**What to do:**
Copy, without a single change, each line from the one that holds "Click the divider" to the bottom of the entries below, and drop any pictures.

**Information shown:**

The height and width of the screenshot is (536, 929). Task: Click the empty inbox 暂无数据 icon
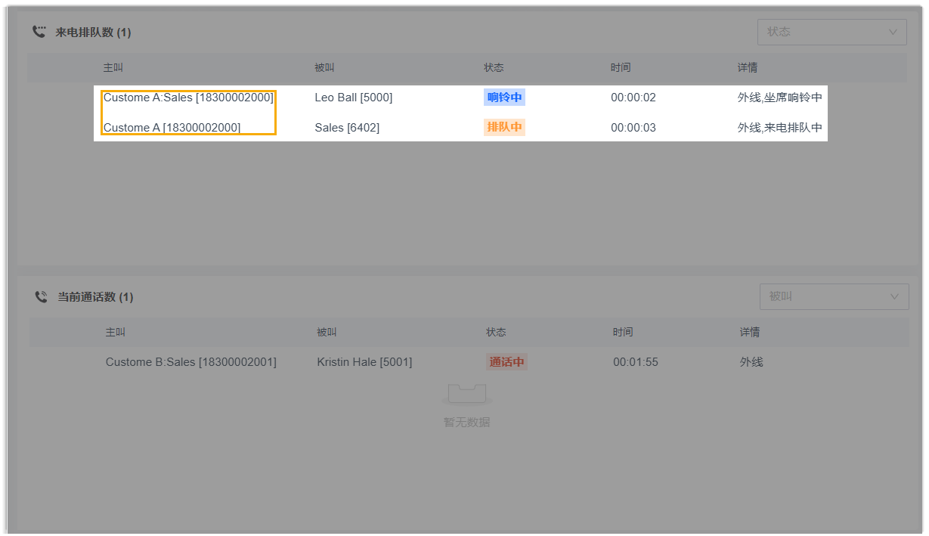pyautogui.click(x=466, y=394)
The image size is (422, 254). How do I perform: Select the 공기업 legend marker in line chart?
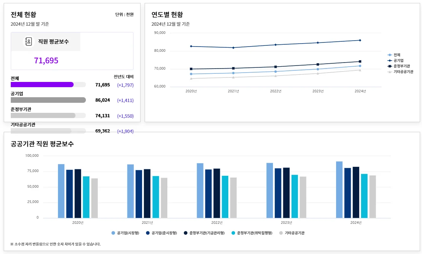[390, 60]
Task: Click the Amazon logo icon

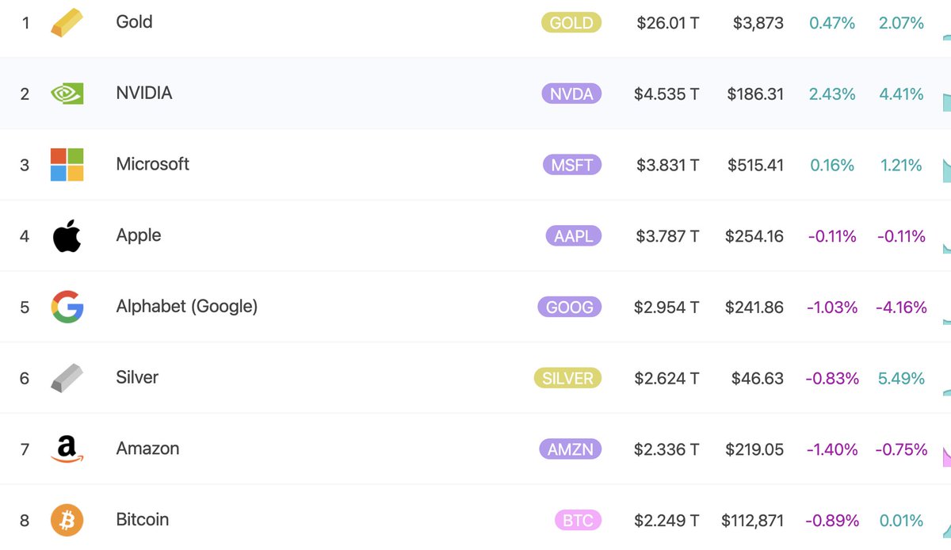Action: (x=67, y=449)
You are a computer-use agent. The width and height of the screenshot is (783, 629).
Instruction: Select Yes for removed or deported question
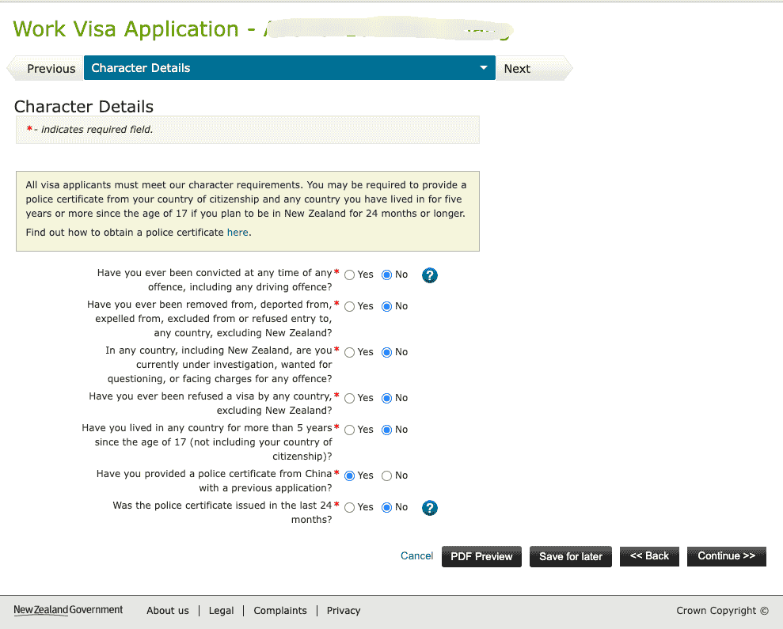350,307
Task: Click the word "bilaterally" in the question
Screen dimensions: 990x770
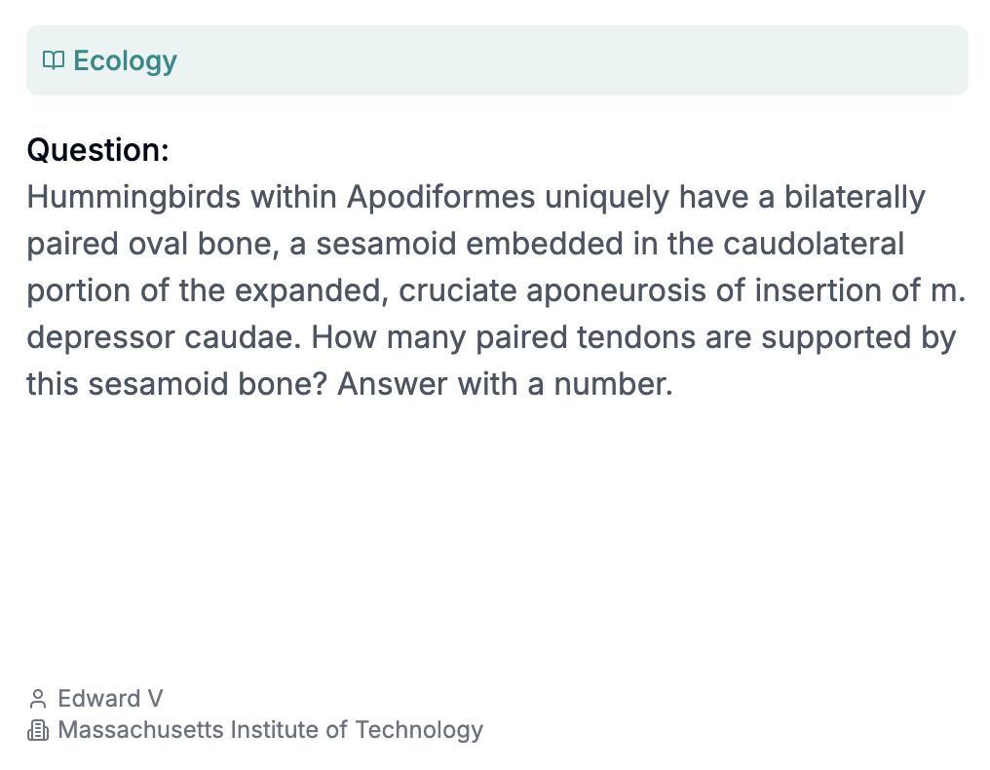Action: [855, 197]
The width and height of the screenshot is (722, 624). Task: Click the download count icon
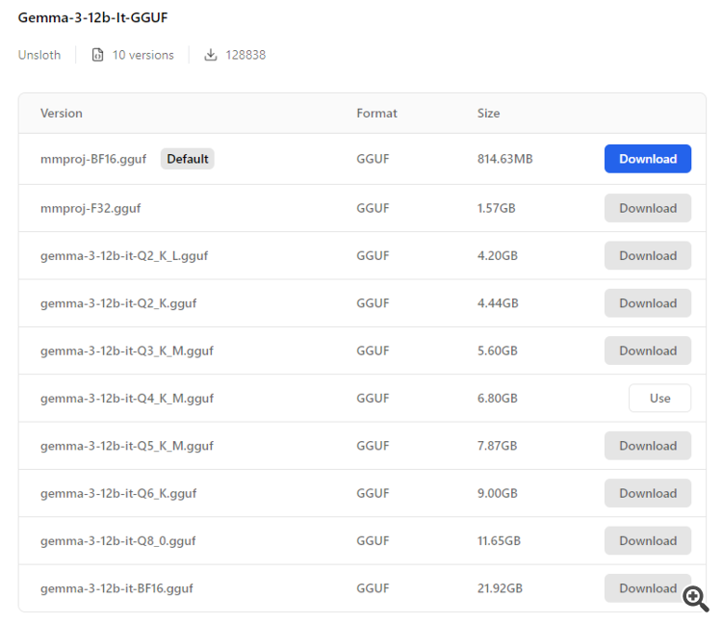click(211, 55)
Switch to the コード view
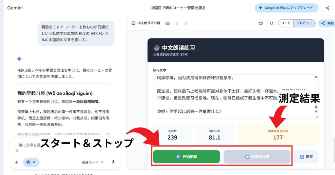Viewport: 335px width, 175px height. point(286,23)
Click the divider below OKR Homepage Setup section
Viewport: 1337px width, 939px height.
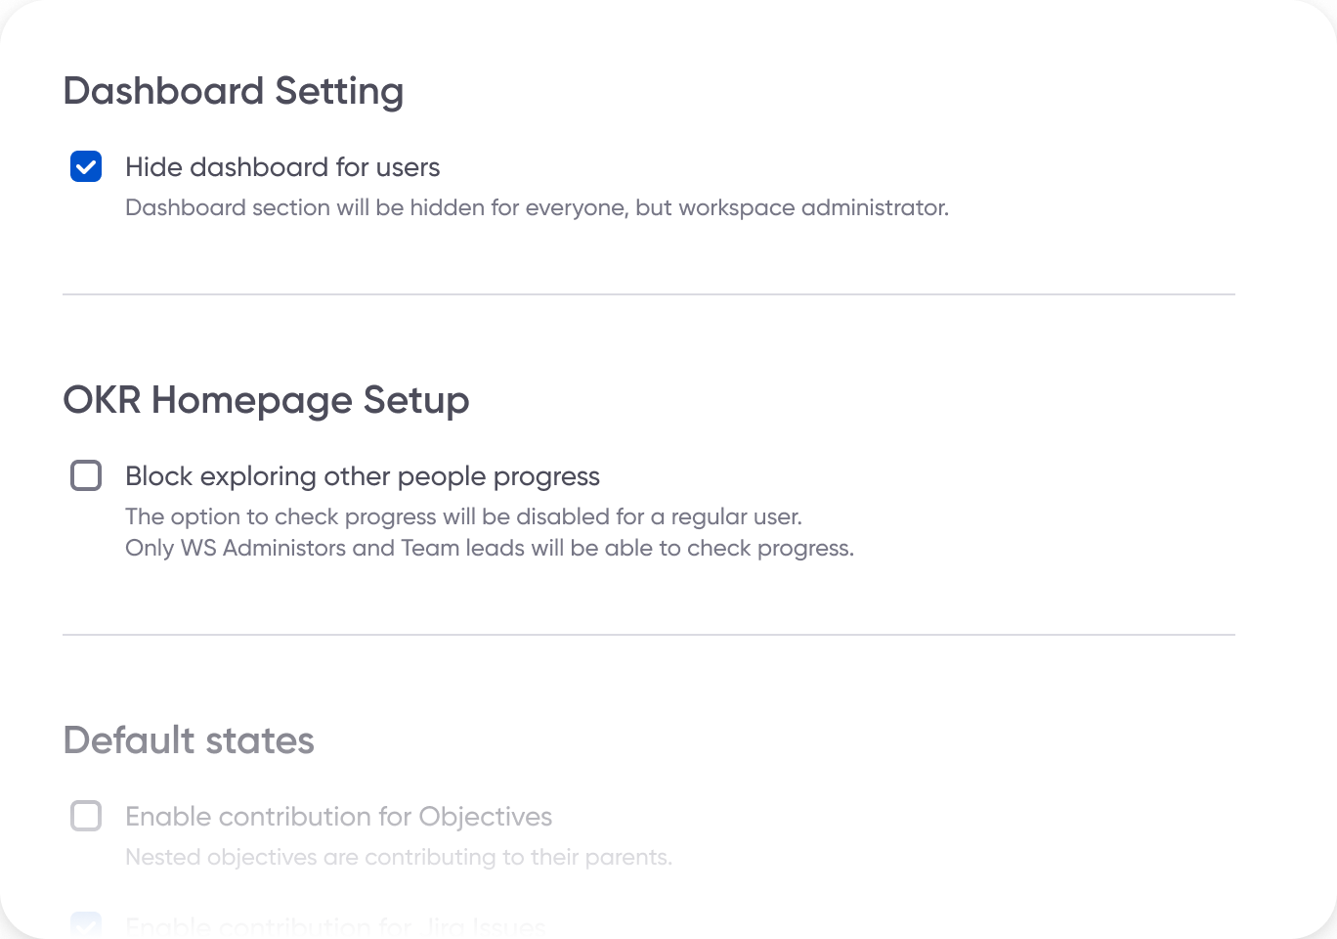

**Answer:**
Click the divider below OKR Homepage Setup section
Viewport: 1337px width, 939px height.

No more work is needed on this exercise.